■ Task brief
Skip any pictures. Repeat the data exactly, from its first line through the line that holds "1669x928 pixels.", both included.

■ Data for the task
^^^^^^^^^^^^^^^^

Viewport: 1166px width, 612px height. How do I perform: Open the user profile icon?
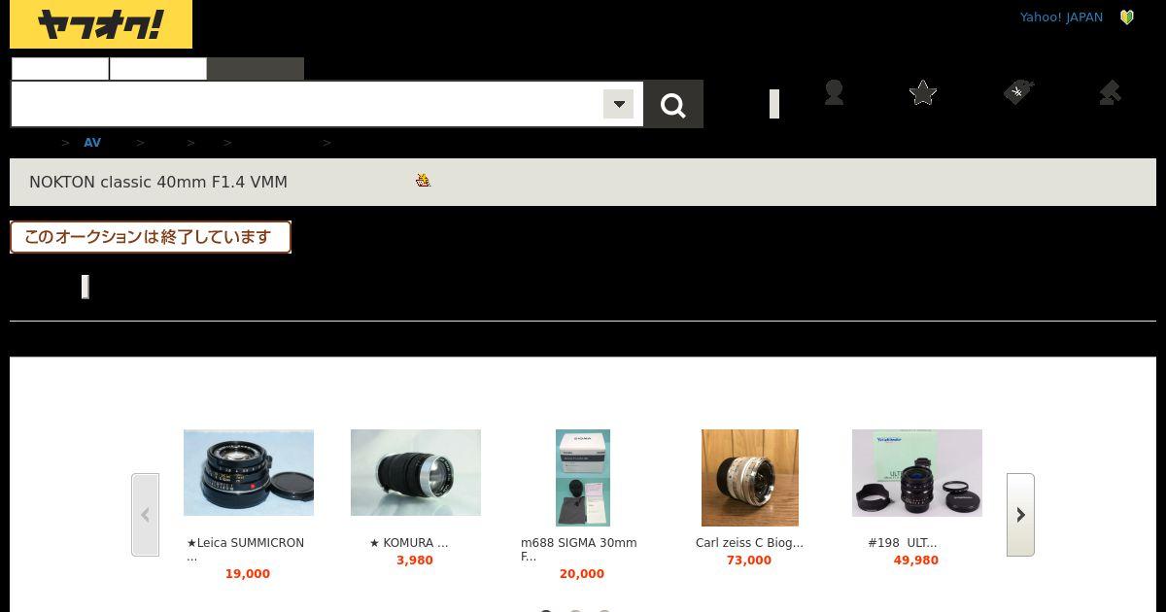pyautogui.click(x=834, y=92)
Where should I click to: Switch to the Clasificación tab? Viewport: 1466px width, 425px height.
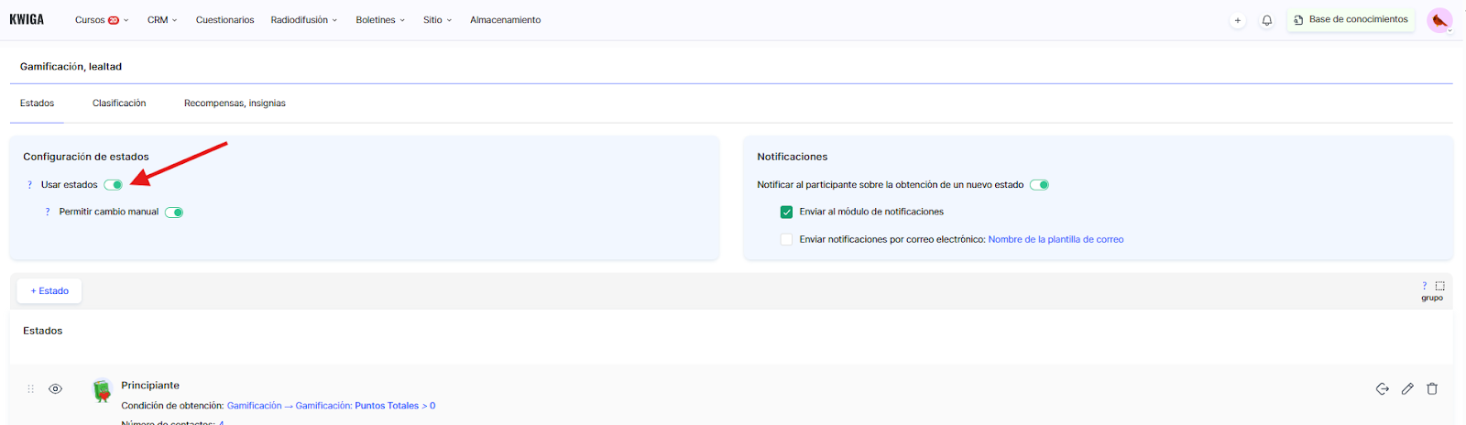(x=119, y=104)
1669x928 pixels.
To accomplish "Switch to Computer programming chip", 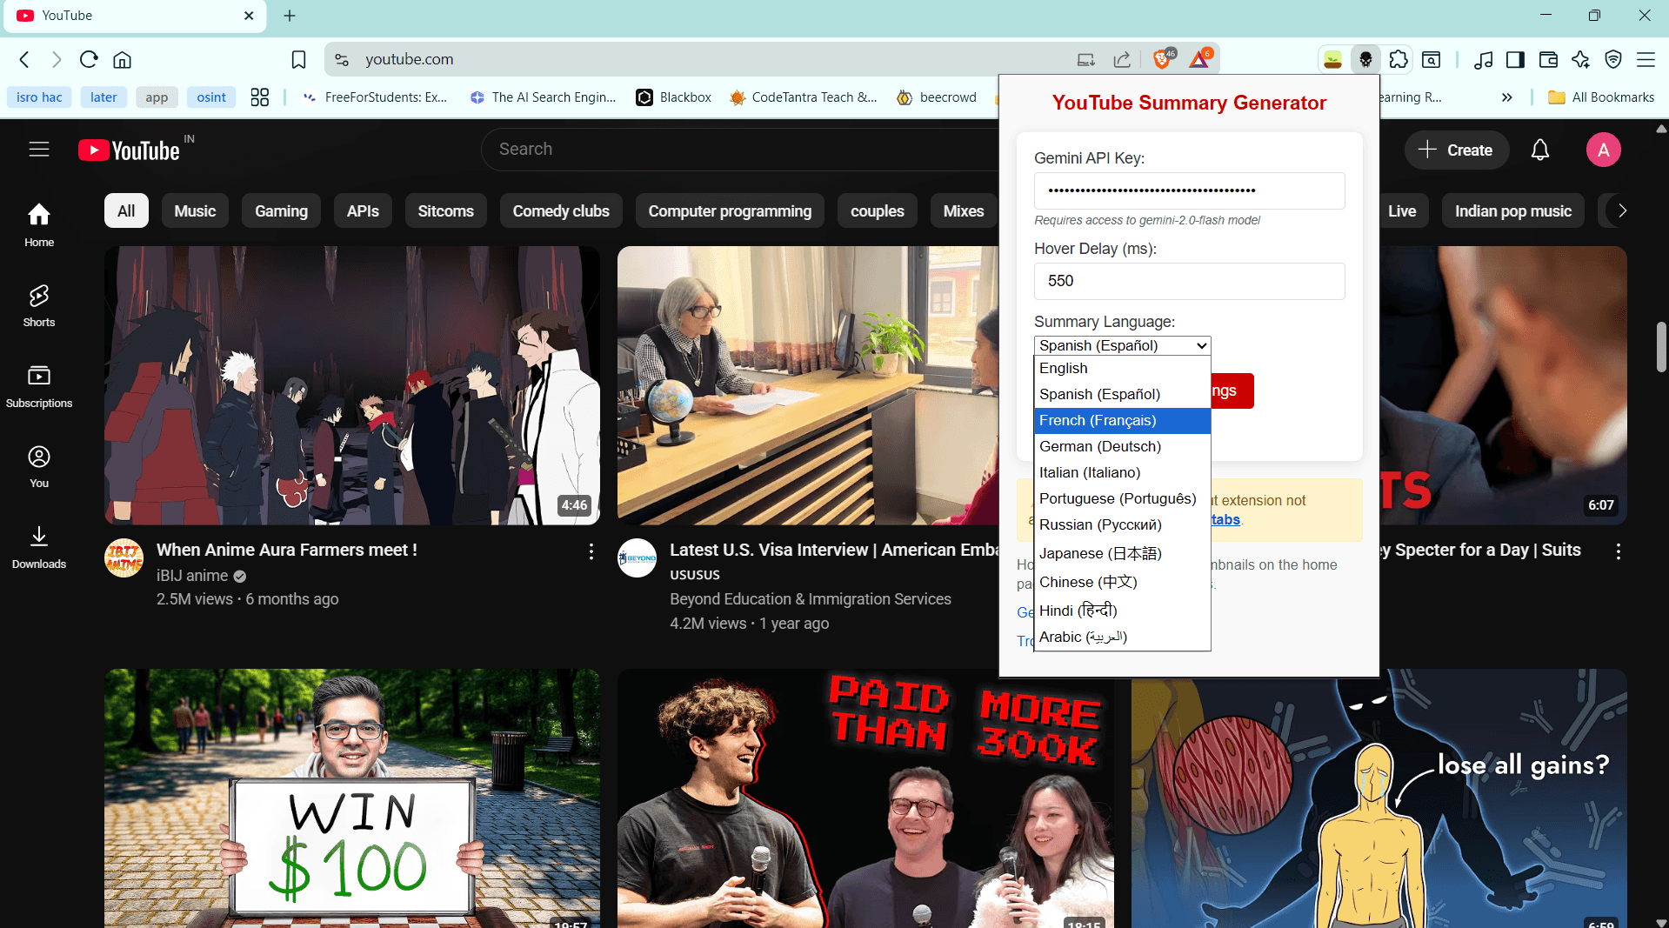I will click(729, 211).
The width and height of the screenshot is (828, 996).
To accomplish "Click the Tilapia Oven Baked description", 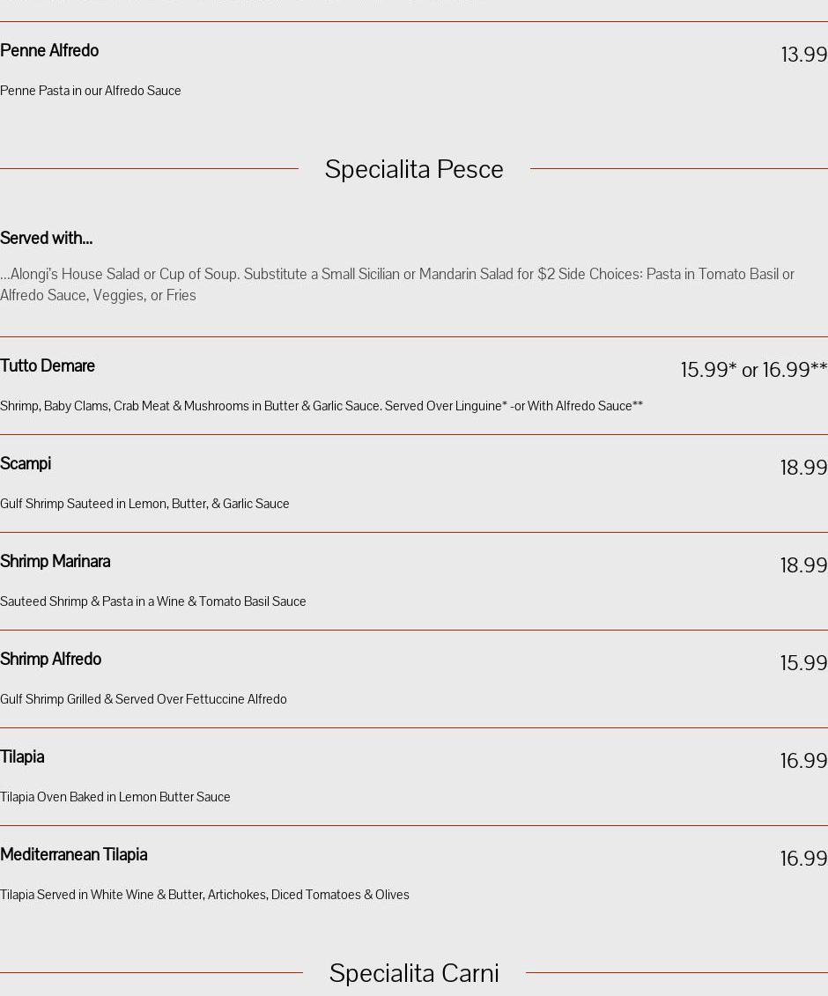I will click(x=115, y=797).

^^^^^^^^^^^^^^^^

■ Answer area
Viewport: 1166px width, 612px height. How do I perform: Open the user profile icon?
pyautogui.click(x=834, y=92)
Where should I click to: Switch to the Clasificación tab? Viewport: 1466px width, 425px height.
(x=119, y=104)
1669x928 pixels.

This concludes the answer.